De nouveau une petite phrase qui fait polémique. Le président français Emmanuel Macron a plaidé dimanche 9 avril en faveur d’une troisième voie pour l’Europe, entre les États-Unis et la Chine, et défendu son refus d’une logique de bloc.

Ce n’est pas la première fois qu’une sortie du chef de l’État en matière de politique étrangère suscite des salves de critiques et d’incompréhensions de la part des alliés de la France ou à l’intérieur de l’Hexagone.

« Ne pas devenir les vassaux des États-Unis »

De retour d’une visite d’État de trois jours en Chine, le président français a plaidé pour une « autonomie stratégique » européenne. Il a dit redouter que l’Europe ne se retrouve «entraînée dans des crises qui ne sont pas les siennes » comme à Taïwan, et ne se mette « à suivre la politique américaine, par une sorte de réflexe de panique ».

« La pire des choses serait de penser que nous, Européens, devrions être suivistes sur ce sujet et nous adapter au rythme américain et à une surréaction chinoise », a dit le chef de l’État dans un entretien accordé aux Échos et paru dimanche, craignant, en cas « d’embrasement », de devenir « des vassaux » à défaut d’« être le troisième pôle ».« Nous ne voulons pas entrer dans une logique de bloc à bloc », a-t-il encore affirmé.

Ces propos ont jeté un doute sur l’attitude de Paris en cas d’invasion chinoise de Taïwan, pourtant un enjeu de sécurité majeur en Indo-Pacifique. Ils ont suscité un tollé auprès des alliés de la France qui ont accusé le président de rompre la solidarité transatlantique, à l’heure où les États-Unis portent l’effort de guerre en Ukraine et financent en partie la sécurité de l’Europe. Dans un article d’analyse, le New York Times a estimé qu’Emmanuel Macron « sapait » les efforts américains pour contenir l’influence du régime autoritaire du président chinois Xi Jinping.

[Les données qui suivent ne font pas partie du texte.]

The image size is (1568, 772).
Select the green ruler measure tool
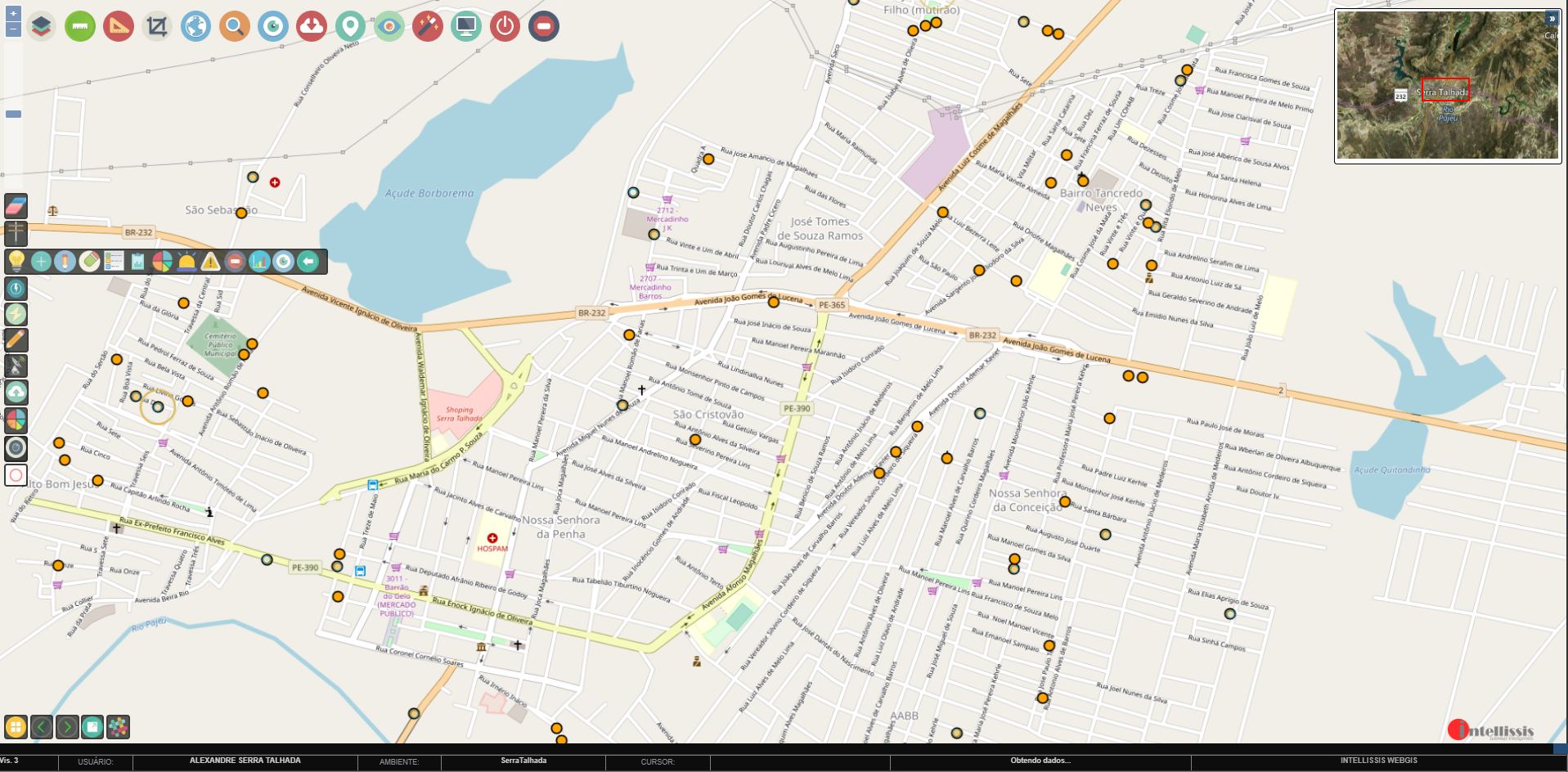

Dans l’est de l’Europe, cette prise de position a également suscité des réprobations. L’alliance avec les États-Unis est « un fondement absolu » de la sécurité européenne, a déclaré mardi le premier ministre polonais, Mateusz Morawiecki. « Certains chefs occidentaux rêvent d’une coopération avec tout le monde, avec la Russie et avec certaines puissances de l’Extrême-Orient », a-t-il fustigé.

« Ne pas humilier la Russie »

Trois mois après l’invasion russe de l’Ukraine, le chef d’État français avait appelé en juin 2022 devant le Parlement européen à Strasbourg à « ne pas humilier la Russie » dans le cadre du règlement de la guerre en Ukraine.

« Il ne faut pas humilier la Russie pour que le jour où les combats cesseront, nous puissions bâtir un chemin de sortie par les voies diplomatiques », a répété le président trois semaines plus tard dans un entretien à La Dépêche du Midi, tandis qu’il enchaînait les appels téléphoniques avec son homologue russe Vladimir Poutine, sans résultat.

« Qu’est-ce qu’on est prêt à faire pour donner des garanties pour sa propre sécurité à la Russie le jour où elle reviendra à la table des négociations ?», a de nouveau déclaré le chef de l’État en décembre dernier. Ces déclarations répétées ont suscité de vives critiques venues de Kiev et des pays de l’est de l’Europe, en dépit du soutien militaire, diplomatique et financier que la France apporte à l’Ukraine.

► L’Otan en état de « mort cérébrale »

Dans un entretien à l’hebdomadaire britannique The Economist, le président avait estimé en novembre 2019 que l’Organisation du traité de l’Atlantique nord (Otan) était en état de « mort cérébrale », jugeant que les États-Unis se désengageaient de l’alliance de défense et de sécurité collectives. Il mettait également en cause le comportement trouble de la Turquie, en référence à son intervention militaire dans le nord de la Syrie.

« Ce qu’on est en train de vivre, c’est la mort cérébrale de l’Otan », avait déclaré le chef de l’État français. « Vous n’avez aucune coordination de la décision stratégique des États-Unis avec les partenaires de l’Otan et nous assistons à une agression menée par un autre partenaire de l’Otan, la Turquie, dans une zone où nos intérêts sont en jeu, sans coordination », avait-il souligné, souhaitant clarifier les objectifs stratégiques de l’alliance.

À l’époque, ces affirmations avaient suscité un tollé mais Emmanuel Macron, qui avait omis de consulter ses partenaires européens en amont, avait assumé « de lever les ambiguïtés ».